One source of difficulties in RV is the decoupled design of its two layers. The whole RV system is designed and built by two different parties, one of which does not know about the other. The underlying system is designed, and deployed, perhaps without even considering the possibility that a monitoring system will be built later on. Thus, with no concerns about the communication interface; no provisions for exporting data to a monitoring layer and neither for receiving feedback from it. Also, the correctness specification is not designed with a monitoring system in mind. It may be stated for infinite traces, while at run time, only finite traces are available. There may not exist at all a specification of whether a finite trace is correct or not. In addition, classic specification languages such as Ltl are designed for infinite traces. Thus, a main concern in RV is to design finite trace semantics for RV, often based on Ltl, and to study which properties are monitorable at run time.

In the simplest scenario, both the underlying system and the monitoring system are considered to be centralized, sequential processes. The underlying system produces runtime traces, which are finite sequences of samples, where each sample contains relevant information for the monitor about the current underlying system state. The monitoring system receives the sequence of samples as input. Perhaps each sample is triggered by an event in the underlying system or it is requested by demand of the monitoring system. In any case, the monitoring system uses the sequence of samples to successively expand a runtime trace. The goal of the monitoring system is, for each such trace, to emit a verdict about the valuation of \(\phi \). It maybe that a clear violation of correctness is observed on a trace \(\alpha \), or that no violation is seen and cannot happen in the future. But in general, without knowing the future, the problem of what verdict to emit arises. The three-valued logic Ltl \(_3\) [4] suggests to use the value ‘?’ as a verdict in such a situation, while Rv-Ltl [3] refines this inconclusive verdict in two, possibly true \(\top _p\) and possibly false \(\bot _p\) verdicts, and more generally, Ltl \(_K\) is a family of \((2k+4)\)-valued logics, for \(k\ge 0\) [7]. For each \(k \ge 0\), the kth instance of the family has \(2k + 4\) truth values, that intuitively represent a degree of certainty that the formula is satisfied [7].

1.2 Decentralized RV

In this paper, we are concerned with RV when the underlying system is distributed. It could consist of computer hardware or other interacting machines, or a set of collaborating software components or a mix of both, for example, an aircraft. In this case, it makes sense to deploy monitors at different locations of the underlaying system. Passing messages to a central monitor at every event leads to communication bottlenecks, a single point of failure, and delays from far away components of the underlying system to the central monitor. Therefore, recent contributions e.g., [5, 6, 17, 18] on RV of distributed systems assume a set of n monitors observing the behavior of the underlying system, with benefits such as replication (e.g. tolerate failures of the monitors themselves, or failures of sensors) or locality (e.g. a monitor observing some region or component of the underlying system). The monitors communicate with each other, to be able to tolerate failures of the monitors themselves. Also, to be able to evaluate a correctness condition that may depend on samples by several monitors. In short, in decentralised RV, both the underlying and the monitoring system are distributed systems.

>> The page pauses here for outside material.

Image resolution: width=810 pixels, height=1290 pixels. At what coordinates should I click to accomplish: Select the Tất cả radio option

The specific distributed RV setting depends first of all on which type of distributed system each one of its two layers is. A distributed system is defined by the asynchrony of processes, how they communicate with each other, and by the types of failures that may happen. One may divide them in two classes. Those where the processes can solve consensus, and those where they cannot. When the monitoring system is reliable enough to be able to solve consensus, monitors can exchange samples, and compute a snapshot representing the underlying system state. Then, each one locally can evaluate \(\phi \) on this global state, and emit a verdict. Many papers exists on this scenario, where the concerns are about efficiency, perhaps distribution of the correctness formula, snapshot computation, reaching consensus on the snapshot as fast as possible, and so on, to build a monitoring layer that is as lightweight and quick as possible.

1.3 Distributed RV

In this paper we focus on the issues that arise when the monitoring system itself is distributed, unreliable, and unable to solve consensus. We call this setting distributed RV, to distinguish it from the more general decentralised RV. Instead of efficiency considerations, we discuss modeling and computability difficulties that arise in distributed RV. Many other issues related to efficiency in reliable decentralised RV, although they are challenging and important, they are somewhat better understood.

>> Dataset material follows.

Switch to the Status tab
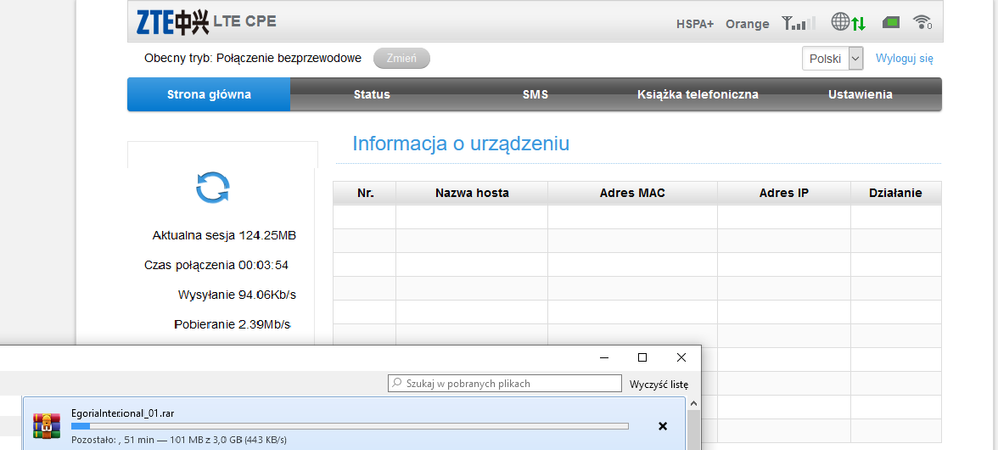[371, 95]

The purpose of this note is to discuss some of the new, fascinating issues that arise in distributed RV, and to discuss some of the existing work, which is far less than the work done on centralized RV. For some of the issues we discuss some possible solutions, for others we leave them open for discussion.

  1. 1.

    How to model an unreliable distributed RV system?

  2. 2.

    How is the correctness of the underlying system specified?

  3. 3.

    How many different verdicts are needed, and what is their meaning?

  4. 4.

    What is the meaning of a set of verdicts emitted by the monitors?

  5. 5.

    What is the process of giving feedback to the underlying system?

2 Challenges in Distributed Monitoring

We present a concrete distributed RV setting, very simple, but that serves as a basis to discuss the issues mentioned above. There are many other possible settings, but even in this very ideal setting already interesting difficulties appear.

2.1 A Distributed RV System

Challenge: how to make sure the monitors take samples about the same global state of the underlying system?

We now describe a distributed monitor system with two properties: monitors are unable to solve consensus, and it is simple. This system is very weak, but computability issues here extrapolate to other, stronger models, such as message-passing where at most t monitors may fail by crashing, Byzantine failures and others [14]. In particular, the following shared-memory model can be simulated in a message passing system if less than half of the monitors can failFootnote 1 [1].

Assume that the system under inspection produces a finite trace \(\alpha = s_0s_1\cdots s_k\) of global states. The trace is inspected with respect to some correctness specification expressed by a formula \(\varphi \) and a set of monitors \(\mathcal {M}= \{M_1, M_2, \dots , M_n\}\). The monitors communicate with each other by writing and reading shared memory registers. They execute the following algorithm.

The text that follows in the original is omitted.